Fig. 5. High overexpression of SLC7A11 promotes primary tumor growth but suppresses tumor metastasis.

a Measurement of tumor volumes of indicated 786-O xenograft tumors after subcutaneous injection (n  =  8 mice). b Schematic showing the method of intracardiac injection in mice. c Quantification of photon flux (photons per second) in mice normalized to day 0 after intracardiac injection of indicated 786-O cells (n = 9 mice). d Images of bioluminescence in mice 5 weeks after intracardiac injection of indicated 786-O cells (left) and statistical analysis of the whole-body photon flux (photons per second) (right) (n = 9 mice). e Representative images of liver metastasis from SLC7A11-low, -moderate, and -high 786-O cells. f Representative images of hematoxylin and eosin (H&E) and immunohistochemical staining (SLC7A11) of livers with tumor metastasis derived from indicated 786-O cells. Scale bars, 20 μm. “T” stands for tumor cells. g Quantification of photon flux in mice normalized to day 0 after intracardiac injection of SLC7A11-low 786-O cells with PBS and -high 786-O cells treated with PBS, NAC, or Trolox (n = 4 mice for Low + PBS and High + Trolox groups, n = 5 mice for High + PBS and High + NAC groups). h Quantification of photon flux in mice normalized to day 0 after intracardiac injection of indicated H1299 cells (n = 7 mice). i Images of bioluminescence in mice 30 min after intracardiac injection of indicated H1299 cells (left) and statistical analysis of whole-body photon flux (right). (n = 7 mice). j Representative images of liver metastasis from SLC7A11-low, -moderate, and -high H1299 cells. k Analysis of SLC7A11 expression levels between breast primary tumors and circulating tumor cells (CTCs) from matched patients with stage II-III breast cancer (GSE111842; n = 12 for primary tumors and n = 16 for CTCs). l Analysis of SLC7A11 expression in estrogen receptor–positive (ER⁺) breast primary tumors (PTs; from The Cancer Genome Atlas) and CTCs (GSE75367 and GSE86978; n = 1015 for PTs and n = 99 for CTCs). Data were presented as mean ± SD. P value was determined by two-tailed unpaired Student’s t test. n.s. not significant. Source data are provided as a Source Data file.

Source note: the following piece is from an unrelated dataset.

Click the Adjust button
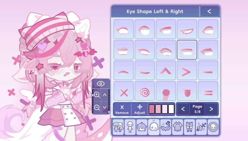248x141 pixels. [139, 109]
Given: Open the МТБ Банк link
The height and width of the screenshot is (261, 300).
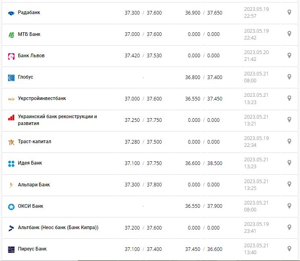Looking at the screenshot, I should click(x=29, y=34).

Fig. 6. Working model depicting how different expression levels of SLC7A11 dictate differential responses to oxidative stress in cancer cells.

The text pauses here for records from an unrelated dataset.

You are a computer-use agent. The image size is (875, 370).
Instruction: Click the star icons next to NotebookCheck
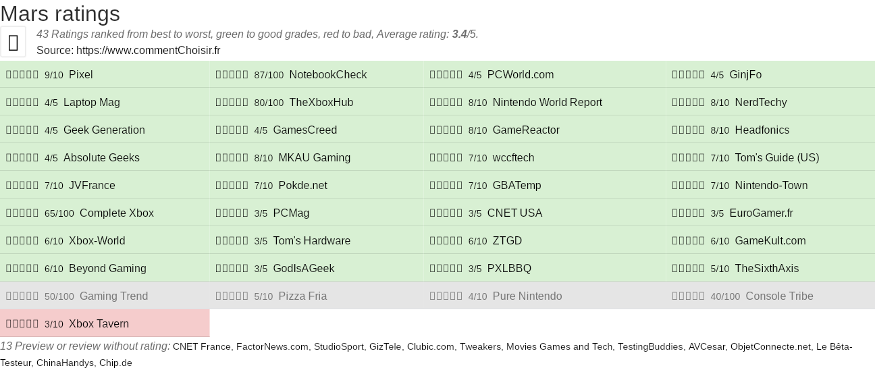tap(232, 75)
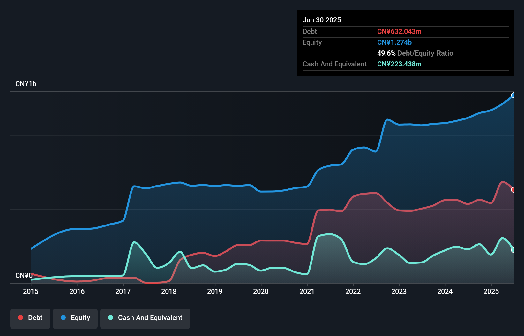The image size is (524, 336).
Task: Select the 2017 x-axis year label
Action: (x=123, y=291)
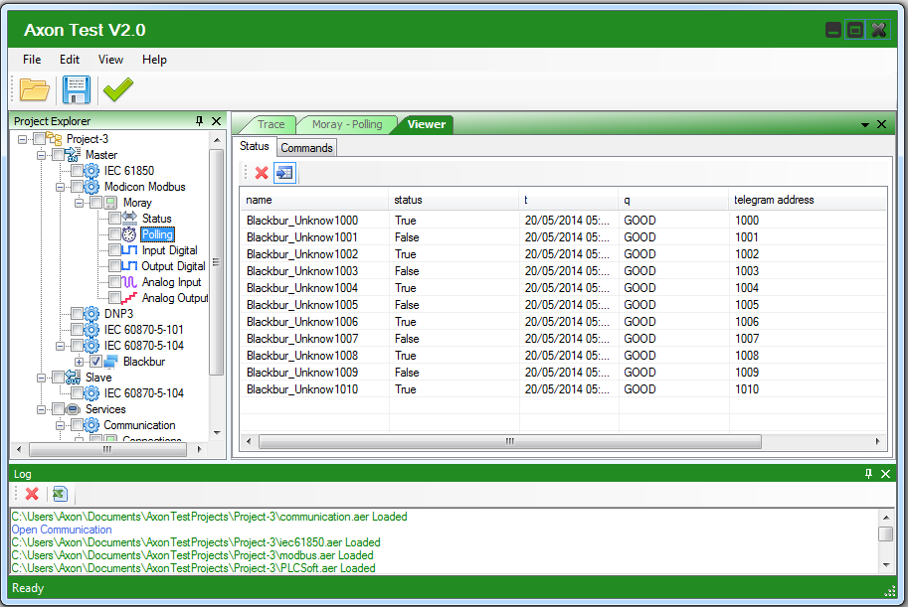Sort by the telegram address column header
The width and height of the screenshot is (908, 607).
click(x=774, y=200)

a SLC7A11 imports cystine into cells to produce GSH, which can detoxify H₂O₂. However, both the reduction of cystine to cysteine and that of GSSG to GSH consume NADPH. b In cells with moderate expression of SLC7A11, the beneficial effect of GSH to detoxify H₂O₂ appears to be stronger than the NADPH-depleting effect of cystine reduction, resulting in decreased sensitivity to H₂O₂. c In cells with high expression of SLC7A11 and high cystine uptake, H₂O₂ treatment leads to drastic accumulation of intracellular cystine and other disulfide molecules and NADPH depletion, which overrides the beneficial effect of GSH and triggers rapid disulfidptosis. This explains the increased sensitivity to H₂O₂ in SLC7A11-high cells. NADPH nicotinamide adenine dinucleotide phosphate, GSH reduced glutathione, GSSG glutathione disulfide.